A certification scheme, such as CertifHy, ISCC EU, REDcert, or RSB, defines the certification framework: the rules, methodologies, governance processes, and requirements used to assess sustainability, traceability, and greenhouse-gas performance. A certification body, such as TÜV NORD, TÜV Rheinland, Bureau Veritas, or DEKRA, is the independent auditor that assesses compliance with those requirements and issues certification decisions. Operators typically engage with both: the scheme defines the standard, while the certification body verifies conformity against it.
Which certification schemes are recognized for RFNBO under RED III?
The European Commission has recognised several voluntary schemes that can be used to demonstrate compliance with RFNBO requirements under the Renewable Energy Directive, including schemes such as CertifHy, ISCC EU, REDcert, and RSB. The list of recognised schemes may evolve over time as new schemes are approved or existing recognitions are updated. The most appropriate scheme depends on the fuel type, customer requirements, certification scope, and target markets.
How often do RFNBO producers need to be audited?

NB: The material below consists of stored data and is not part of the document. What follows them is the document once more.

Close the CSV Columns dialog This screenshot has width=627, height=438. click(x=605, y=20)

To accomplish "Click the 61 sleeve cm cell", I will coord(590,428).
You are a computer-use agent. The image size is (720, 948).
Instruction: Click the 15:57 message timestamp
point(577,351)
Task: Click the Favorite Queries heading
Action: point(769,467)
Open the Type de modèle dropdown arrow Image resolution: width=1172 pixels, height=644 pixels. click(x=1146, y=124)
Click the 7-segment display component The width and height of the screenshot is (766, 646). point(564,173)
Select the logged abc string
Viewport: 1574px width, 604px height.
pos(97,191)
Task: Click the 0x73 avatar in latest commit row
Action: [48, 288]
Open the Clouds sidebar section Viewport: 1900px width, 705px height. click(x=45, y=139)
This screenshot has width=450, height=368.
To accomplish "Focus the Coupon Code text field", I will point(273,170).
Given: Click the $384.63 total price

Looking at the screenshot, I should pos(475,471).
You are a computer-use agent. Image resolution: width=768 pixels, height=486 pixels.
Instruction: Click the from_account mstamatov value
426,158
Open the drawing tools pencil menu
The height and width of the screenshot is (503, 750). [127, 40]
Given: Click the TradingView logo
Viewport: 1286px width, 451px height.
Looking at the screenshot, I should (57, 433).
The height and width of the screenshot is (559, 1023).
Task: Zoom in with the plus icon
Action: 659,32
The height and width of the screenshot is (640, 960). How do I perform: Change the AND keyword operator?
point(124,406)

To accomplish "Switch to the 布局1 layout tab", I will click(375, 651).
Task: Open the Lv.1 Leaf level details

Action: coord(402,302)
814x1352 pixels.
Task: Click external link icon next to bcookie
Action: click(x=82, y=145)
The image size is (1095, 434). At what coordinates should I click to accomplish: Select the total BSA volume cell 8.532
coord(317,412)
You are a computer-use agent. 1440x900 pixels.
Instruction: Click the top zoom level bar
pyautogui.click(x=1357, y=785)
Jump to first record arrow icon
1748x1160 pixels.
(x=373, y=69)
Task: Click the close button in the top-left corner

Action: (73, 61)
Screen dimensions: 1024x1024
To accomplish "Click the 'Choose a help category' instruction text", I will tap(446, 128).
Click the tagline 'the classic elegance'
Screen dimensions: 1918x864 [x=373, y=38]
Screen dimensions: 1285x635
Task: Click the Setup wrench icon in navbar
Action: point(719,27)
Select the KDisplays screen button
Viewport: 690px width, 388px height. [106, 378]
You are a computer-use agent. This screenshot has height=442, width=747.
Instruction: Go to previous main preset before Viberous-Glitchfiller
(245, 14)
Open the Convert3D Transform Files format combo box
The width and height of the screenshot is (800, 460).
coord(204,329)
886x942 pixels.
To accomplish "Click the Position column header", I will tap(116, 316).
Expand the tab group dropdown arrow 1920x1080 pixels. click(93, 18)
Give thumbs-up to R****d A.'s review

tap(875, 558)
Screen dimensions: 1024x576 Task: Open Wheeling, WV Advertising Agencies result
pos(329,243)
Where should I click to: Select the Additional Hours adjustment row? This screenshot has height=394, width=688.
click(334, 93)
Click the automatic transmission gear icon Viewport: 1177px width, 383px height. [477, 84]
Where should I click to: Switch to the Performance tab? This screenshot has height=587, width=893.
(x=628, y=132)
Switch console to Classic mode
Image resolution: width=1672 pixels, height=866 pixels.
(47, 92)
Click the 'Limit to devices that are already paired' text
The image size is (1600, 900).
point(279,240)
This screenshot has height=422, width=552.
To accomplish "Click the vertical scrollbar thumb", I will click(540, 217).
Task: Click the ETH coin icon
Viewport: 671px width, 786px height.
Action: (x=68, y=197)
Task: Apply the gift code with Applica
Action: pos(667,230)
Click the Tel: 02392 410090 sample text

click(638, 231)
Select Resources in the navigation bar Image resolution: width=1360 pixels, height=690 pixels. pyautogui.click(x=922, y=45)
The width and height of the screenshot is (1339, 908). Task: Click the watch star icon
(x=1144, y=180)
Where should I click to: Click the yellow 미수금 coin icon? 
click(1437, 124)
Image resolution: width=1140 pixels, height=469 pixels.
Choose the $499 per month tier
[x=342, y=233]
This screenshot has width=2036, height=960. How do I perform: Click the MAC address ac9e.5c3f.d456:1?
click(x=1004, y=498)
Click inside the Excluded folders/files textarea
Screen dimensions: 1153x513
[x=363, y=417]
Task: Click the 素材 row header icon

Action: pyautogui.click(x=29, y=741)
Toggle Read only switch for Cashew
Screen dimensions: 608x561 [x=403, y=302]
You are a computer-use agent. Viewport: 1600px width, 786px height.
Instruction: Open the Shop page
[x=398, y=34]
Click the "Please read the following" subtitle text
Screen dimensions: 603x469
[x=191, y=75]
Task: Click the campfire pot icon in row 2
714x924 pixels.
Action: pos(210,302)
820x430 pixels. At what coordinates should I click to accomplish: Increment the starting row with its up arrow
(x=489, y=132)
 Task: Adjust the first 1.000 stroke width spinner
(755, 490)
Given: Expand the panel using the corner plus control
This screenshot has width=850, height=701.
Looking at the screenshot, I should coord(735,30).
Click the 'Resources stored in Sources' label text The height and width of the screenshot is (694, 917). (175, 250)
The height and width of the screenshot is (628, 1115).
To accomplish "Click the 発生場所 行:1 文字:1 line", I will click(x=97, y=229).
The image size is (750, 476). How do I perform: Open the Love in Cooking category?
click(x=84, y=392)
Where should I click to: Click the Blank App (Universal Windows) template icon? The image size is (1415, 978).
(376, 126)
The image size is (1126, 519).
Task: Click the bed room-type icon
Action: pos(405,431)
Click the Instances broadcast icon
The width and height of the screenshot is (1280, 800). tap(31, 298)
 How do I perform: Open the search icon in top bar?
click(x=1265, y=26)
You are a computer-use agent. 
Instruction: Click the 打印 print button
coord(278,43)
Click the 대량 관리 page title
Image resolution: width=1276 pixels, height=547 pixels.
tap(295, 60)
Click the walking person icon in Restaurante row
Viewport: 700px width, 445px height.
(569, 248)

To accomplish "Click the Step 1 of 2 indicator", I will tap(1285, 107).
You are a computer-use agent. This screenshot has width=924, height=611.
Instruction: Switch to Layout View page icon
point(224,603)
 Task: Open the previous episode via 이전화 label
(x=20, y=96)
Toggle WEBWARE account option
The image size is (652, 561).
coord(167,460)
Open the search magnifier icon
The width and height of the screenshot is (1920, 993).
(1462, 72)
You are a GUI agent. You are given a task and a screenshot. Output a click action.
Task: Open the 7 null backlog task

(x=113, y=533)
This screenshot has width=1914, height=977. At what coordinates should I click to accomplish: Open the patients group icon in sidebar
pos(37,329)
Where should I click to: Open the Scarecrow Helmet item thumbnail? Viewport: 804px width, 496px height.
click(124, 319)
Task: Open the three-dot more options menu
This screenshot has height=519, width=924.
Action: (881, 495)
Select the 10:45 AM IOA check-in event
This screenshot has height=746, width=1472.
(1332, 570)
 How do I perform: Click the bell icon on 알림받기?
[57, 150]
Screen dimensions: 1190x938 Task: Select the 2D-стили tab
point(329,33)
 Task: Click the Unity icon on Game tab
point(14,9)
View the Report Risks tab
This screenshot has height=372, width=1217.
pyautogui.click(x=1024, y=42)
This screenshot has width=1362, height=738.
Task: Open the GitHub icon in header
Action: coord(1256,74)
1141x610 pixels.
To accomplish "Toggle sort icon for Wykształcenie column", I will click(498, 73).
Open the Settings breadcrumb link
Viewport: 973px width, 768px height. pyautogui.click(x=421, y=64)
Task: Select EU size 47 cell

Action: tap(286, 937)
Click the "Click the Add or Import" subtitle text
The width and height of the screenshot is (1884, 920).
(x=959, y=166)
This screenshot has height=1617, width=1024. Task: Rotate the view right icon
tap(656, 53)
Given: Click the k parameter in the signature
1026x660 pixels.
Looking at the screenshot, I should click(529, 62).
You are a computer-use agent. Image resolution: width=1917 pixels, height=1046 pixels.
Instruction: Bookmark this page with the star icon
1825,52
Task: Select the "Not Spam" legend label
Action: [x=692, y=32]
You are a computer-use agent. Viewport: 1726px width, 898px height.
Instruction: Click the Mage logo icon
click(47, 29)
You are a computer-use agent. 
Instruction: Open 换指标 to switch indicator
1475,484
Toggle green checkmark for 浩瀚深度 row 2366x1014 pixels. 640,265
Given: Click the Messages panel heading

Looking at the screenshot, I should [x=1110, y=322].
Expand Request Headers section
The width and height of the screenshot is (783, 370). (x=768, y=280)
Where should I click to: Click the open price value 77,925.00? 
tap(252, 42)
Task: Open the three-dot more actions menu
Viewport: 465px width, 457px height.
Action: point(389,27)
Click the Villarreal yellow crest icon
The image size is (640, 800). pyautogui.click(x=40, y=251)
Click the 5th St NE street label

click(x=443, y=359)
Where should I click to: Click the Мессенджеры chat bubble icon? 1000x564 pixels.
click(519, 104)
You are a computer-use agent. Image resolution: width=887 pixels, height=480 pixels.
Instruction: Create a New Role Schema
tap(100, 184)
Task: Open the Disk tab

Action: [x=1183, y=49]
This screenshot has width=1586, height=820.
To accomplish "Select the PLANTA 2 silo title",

RFNBO certification is generally maintained through annual third-party audits. Operators must provide evidence demonstrating continued compliance with sustainability, traceability, electricity sourcing, and greenhouse-gas requirements. Depending on the certification scheme, risk profile, and audit findings, additional surveillance or follow-up activities may also be required. Because compliance evidence must be maintained continuously throughout the year, ongoing data collection and record-keeping are typically far more efficient than preparing documentation only at the time of audit.
What happens if an RFNBO audit fails?
A failed audit means certification may not be issued or renewed until identified non-conformities have been addressed. Without valid certification and supporting Proofs of Sustainability (PoS), operators may be unable to demonstrate RFNBO compliance, make certified renewable claims under the relevant scheme, or satisfy customer and regulatory requirements. This can affect offtake agreements, eligibility for green premiums, and compliance-related market access. For this reason, audit readiness is not just a compliance exercise, it has direct commercial implications.
Can the RFNBO certification process be automated? Yes. Platforms like Atmen Automate are designed to automate many of the operational workflows involved in RFNBO certification, including data collection, traceability, mass balance management, greenhouse-gas calculations, Proof of Sustainability preparation and management, and audit preparation. Automation does not replace the certification scheme or the certification body; rather, it helps operators manage the operational complexity between production and certification, making continuous compliance more efficient, reliable, and scalable.